Begitu hening, Pangeran Gu Thong menyandarkan punggungnya, memejamkan mata untuk merilekskan tubuh dan pikiran. Namun saat memejamkan mata, bayangan wajah Arum juga tingkah anehnya memenuhi pikiran. Pangeran Gu Thong tersenyum.

"Menarik sekali. Pantas saja dia menjadikan gadis itu miliknya."

Pikirannya terus memikirkan Arum. Menurutnya Arum sangat cantik, manis, imut, lucu dan menarik. Mata bulatnya yang paling memikat. Belum pernah ia bertemu dengan gadis seperti Arum. Selama ini ia hanya menemui gadis yang lemah lembut dan anggun, contohnya Putri Xue Xing.

Sampai kemudian ia terpikirkan sesuatu. Kembali ia menegakkan badan dan kepala. Ia menatap Putri Xue Xing yang diam menahan tangis. "Kau tidak ingin menjadi bahan pelampiasan amarahku lagi?"

Putri Xue Xing menatap Pangeran Gu Thong dengan takut. Ia tidak mengerti apa maksud ucapan suaminya itu.

Melihat ekspresi Putri Xue Xing, Pangeran Gu Thong menghela nafas. "Aku serius.
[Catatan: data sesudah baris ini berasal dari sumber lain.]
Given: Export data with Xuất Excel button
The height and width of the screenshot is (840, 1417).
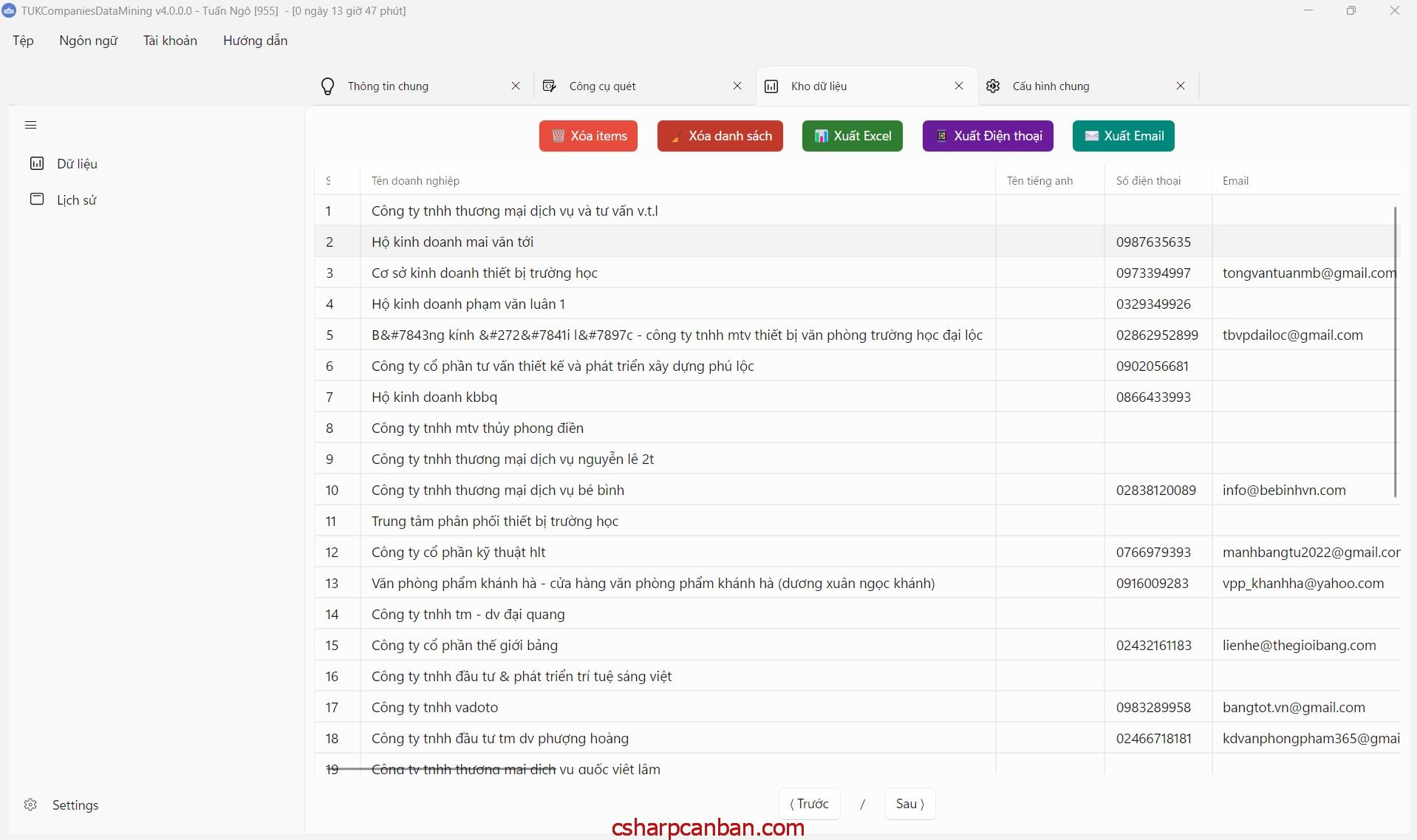Looking at the screenshot, I should (x=853, y=136).
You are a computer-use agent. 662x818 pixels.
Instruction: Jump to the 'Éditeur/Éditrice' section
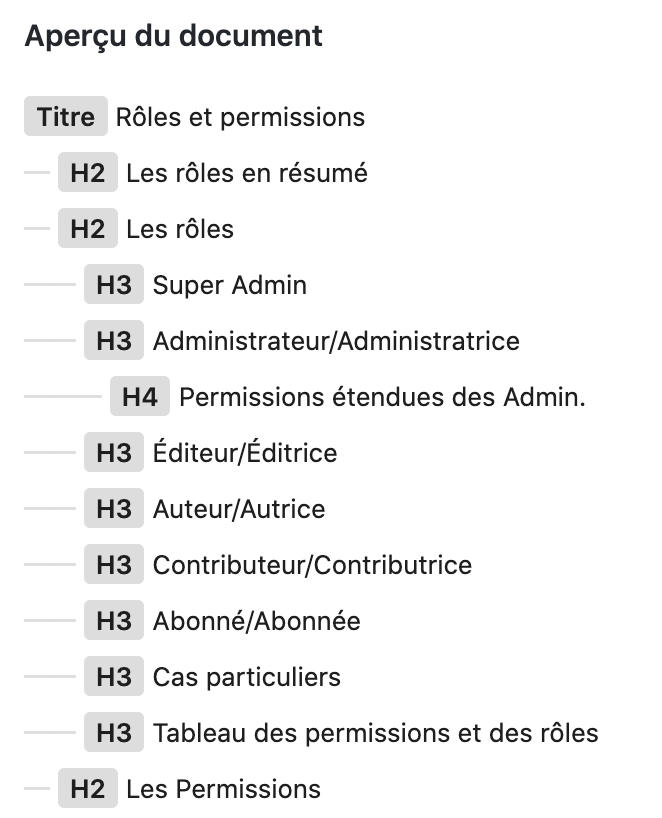[245, 452]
Jika benar, aku akan mengabulkannya." Dan sekali lagi ia bertanya. "Kau ingin lepas dari tanganku agar bisa bebas?"

Putri Xue Xing mengangguk walaupun masih takut.

Tiba-tiba saja Pangeran Gu Thong tertawa. "Bagus. Aku akan mengabulkannya, akan tetapi dengan satu syarat."

Putri Xue Xing menatap Pangeran Gu Thong.

"Aku akan melepasmu asal kau membantu aku mendapatkan Arum."

Mendengar ucapan suaminya, Putri Xue Xing terkejut. Ada juga rasa sakit di hatinya. Haruskah wanita yang diinginkan suaminya adalah gadis yang sekarang menjadi istri pria yang ia cintai. Sedikit tidaknya, ia berharap suaminya bisa mencintai dirinya, apalagi sekarang ia sedang mengandung anak suaminya itu.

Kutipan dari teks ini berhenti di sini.